Ablation — A procedure that is used to destroy cardiac tissue or conduction pathways that may be causing heart rhythm problems. Small wires called electrodes placed inside the heart during the procedure. These wires measure electrical activity in the heart and destroys problem areas.
Angina — A symptom of coronary artery disease (CAD), angina is chest pain or discomfort when blood flow to the heart is restricted. During angina, pain or pressure can be felt in the heart,
shoulders, arms, neck, jaw or back. It may feel like indigestion.
Angioplasty — A procedure that can restore blood flow to the heart by opening blocked or narrowed coronary arteries. Angioplasty is commonly used to improve symptoms of coronary heart disease (CHD), reduce damage to the heart muscle caused by a heart attack and reduce to the risk of death in certain patients.
Aortic Aneurysm — An abnormal dilation of the aorta, aortic aneurysms can cause pain, occlusion of the blood supply to various organs, serious bleeding, or even death. There are two types of aortic aneurysms: thoracic aortic aneurysm and abdominal aortic aneurysm.
Angiography — A procedure that uses a special dye and x-rays to see how blood flows through the heart. During angiography, a catheter is passed through an artery and up into the heart. Dye is injected into the catheter and x-ray images are taken to see how the dye moves through the artery.
Arrhythmia — A disorder of the heart’s electrical system indicated by a heart rate that is either too slow or too fast. The four main types of arrhythmia are premature (extra) beats, supraventricular, arrhythmias, ventricular arrhythmias, and bradyarrhythmias.

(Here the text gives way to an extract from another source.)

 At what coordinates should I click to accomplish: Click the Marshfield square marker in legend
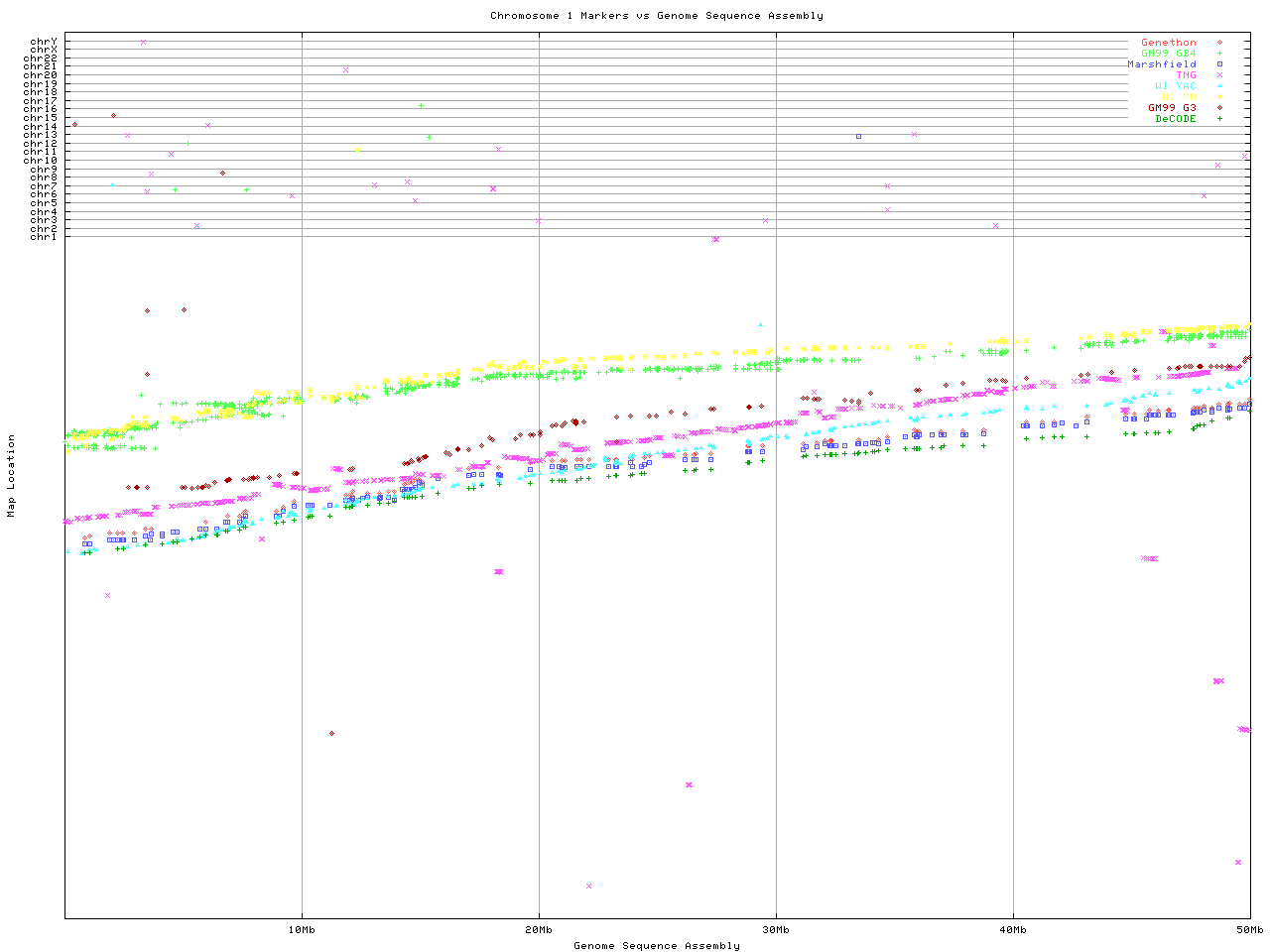tap(1219, 64)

Atherosclerosis — A condition that occurs when fat, cholesterol, and other substances build up in the walls of arteries and form hard structures called plaques. Atherosclerosis can cause heart attack, stroke, or even death.
Atrial Fibrillation (AF) — A common type of arrhythmia in which the heart rhythm is fast and irregular. People who suffer from AF may not know it; however, if left untreated, there is a higher risk of stroke or heart failure.
Coronary Artery Disease (CAD) — A type of heart disease that occurs when a buildup of cholesterol and other fats, calcium and elements (plaque) build up inside the coronary arteries. Plaque forms in the arteries over many years in a process called atherosclerosis.
Electrocardiogram (ECG/EKG) — A painless test that records changes in the electrical activity of the heart. An EKG is used to access heart rhythm, diagnose blood flow to the heart, diagnose a heart attack, and evaluate heart abnormalities.
Electrophysiology Study (EP Study) — An invasive, cardiac catheterization procedure that records the electrical activity of the heart. An EP Study is preformed to determine the cause of abnormal heart rhythm, to locate the site of an abnormal heart rhythm, and to choose appropriate treatment.
Hypertrophic Cardiomyopathy — A disease in which the heart muscle becomes
abnormally thick, making it harder for the heart to pump blood. Hypertrophic
cardiomyopathy can lead to heart failure or cardiac arrhythmias.
Mitral stenosis — A condition that occurs when the mitral valve does not open properly, causing blood flow to be blocked from the left ventricle. The main cause of mitral valve stenosis is rheumatic fever.
Pulmonary valve stenosis — A condition in which blood flow from the heart to the lungs is slowed by a deformed pulmonary valve, or a deformity above or below the valve. This defect occurs when the unborn baby (fetus) is developing.
Supraventricular Tachycardia — Rapid rhythm of the heart that begins in the atria. Symptoms of supraventricular tachycardia include: palpitations, lightheadedness, dizziness, loss of consciousness, chest pain, and shortness of breath.
Ventricular Fibrillation (VF) — An extremely rapid heart rhythm originating in the ventricles. VF causes immediate loss of consciousness and can be life threatening. It is the most common cause of sudden death.